At times like the present we cannot respond as generously or as rapidly as we would in more suitable and more prosperous periods. But it is incontestable that there is room to attend to the more glaring areas of neglect and injustice. To ignore them because of some narrow-minded inadequate focus on economic affairs, is to sow seeds of social division and antagonisms in our society, which are both unnecessary and undesirable.

The most recent Budget exemplified all of these most undesirable traits. Equally alarming, it ignored totally the medium to long term social and economic problems they are creating in our nation.

We cannot expect a growing army of the young to accept the types of policies that treat them in some extravagant fashion as expendable pawns in an economic chess game poorly played by conservatives. There is very real evidence of growing alienation in the community--and no wonder! It is the main disturbing quality the conservatives have injected into our social system. We need a return to the great ideals that guided John Curtin and, indeed, Ben Chifley after him.

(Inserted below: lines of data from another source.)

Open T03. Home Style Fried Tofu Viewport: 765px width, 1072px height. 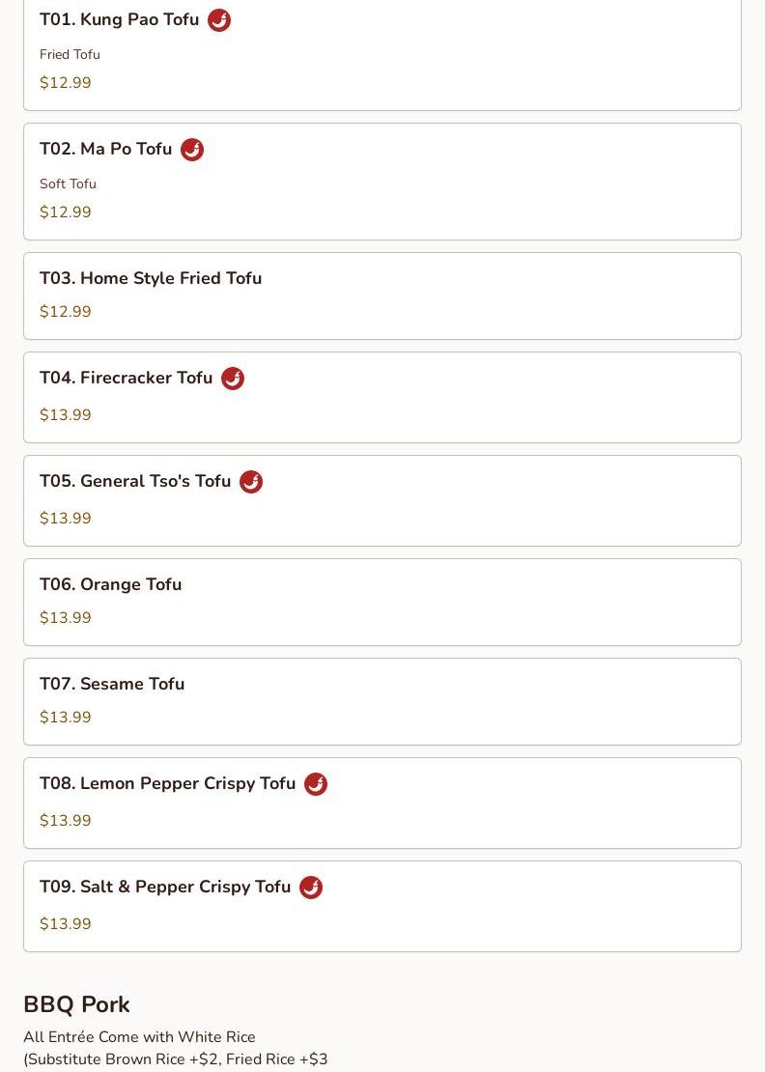tap(383, 296)
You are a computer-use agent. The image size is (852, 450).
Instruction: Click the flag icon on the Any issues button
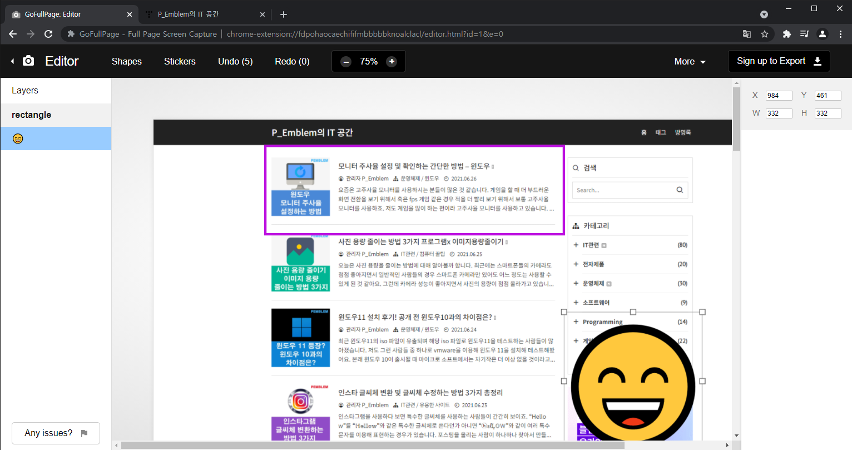click(84, 433)
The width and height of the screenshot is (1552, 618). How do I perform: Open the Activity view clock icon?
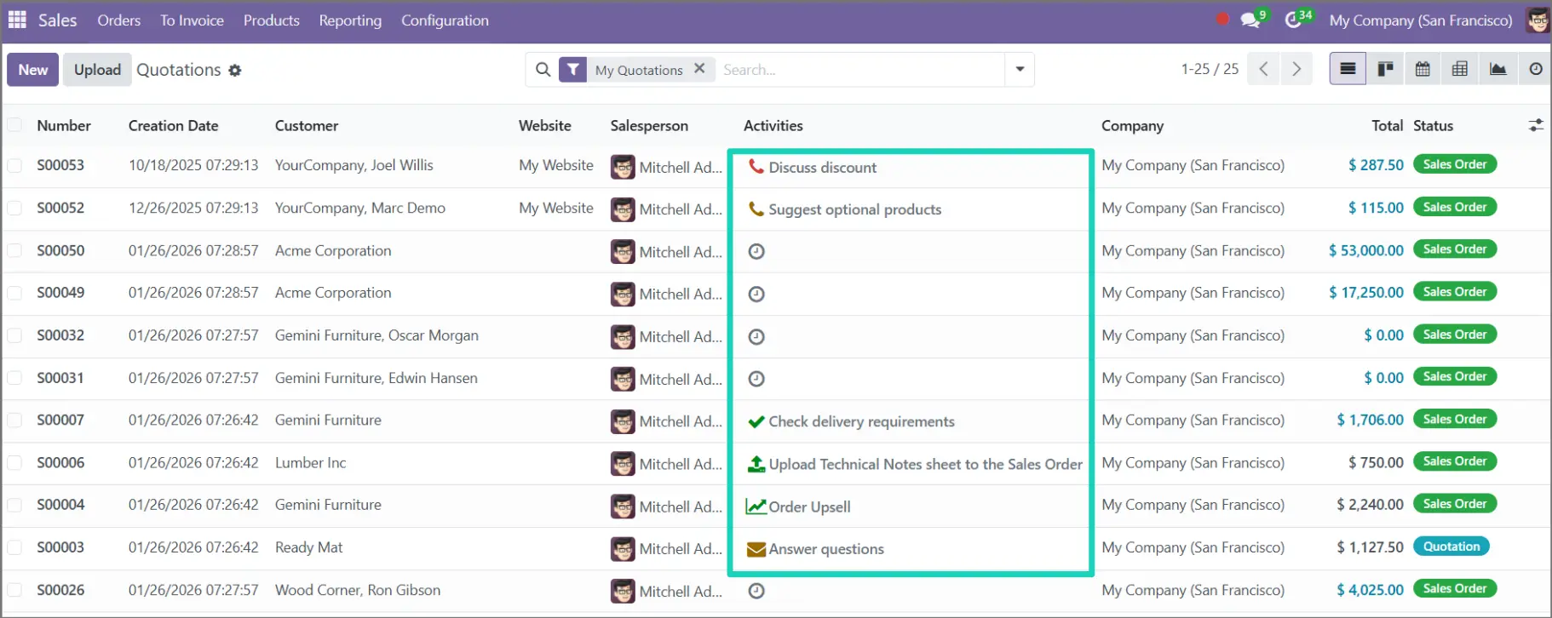click(x=1535, y=69)
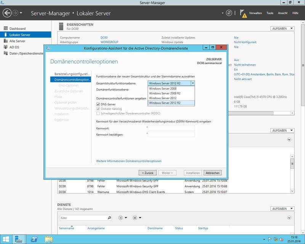The image size is (305, 244).
Task: Open the Tools menu
Action: click(x=270, y=13)
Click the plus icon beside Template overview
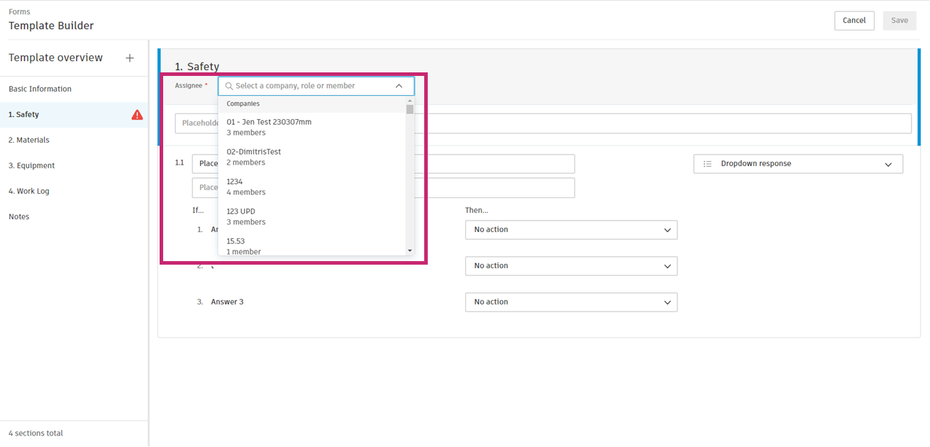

They were ideals based on a true sense of compassion, tempered by the sound commonsense of the average man, and influenced by the values of social and economic equality and justice.

Those ideals were attained within a clear vision of what Australia in the future should be. That is what we need again today.

Labor makes no apology for our scale of priorities.

They are headed by the demand for policies to assist the economy out of depression, policies to generate activity and jobs. Beyond that immediate need is the task of reshaping and revitalising the economy so that it is better equipped to cope with the many changes that are now approaching headlong.

On another level we would rather provide assistance for Aboriginal welfare than wealthy mining companies.

We see it as a priority to redistribute the untaxed capital gains of the wealthy so that the glaring social disadvantages of our education system can be overcome.

We do not hesitate to state our commitment to improving the urban environment in which we live.

We are clear in our determination to enhance the quality and distribution of health services by clamping down on tax avoidance from devices such as family trusts and by redistributing from the top 2 per cent of incomes. A vocal minority will stridently resist these changes. The Labor Party is confident in the justice of what it proposes, confident that the case for such redistribution can be argued persuasively and successfully.

We are clear in our message to those few who control so much of the wealth of the community--the needs of the great majority of the people cannot continue to be neglected so that the privilege of the wealthy minority may be preserved and enlarged. To argue otherwise is to invite something worse than social division. In difficult economic circumstances like the present it could be the genesis of a nasty rift in our society.

The Labor party today is the party of the future--a party determined that that future will be better and more just for all Australians.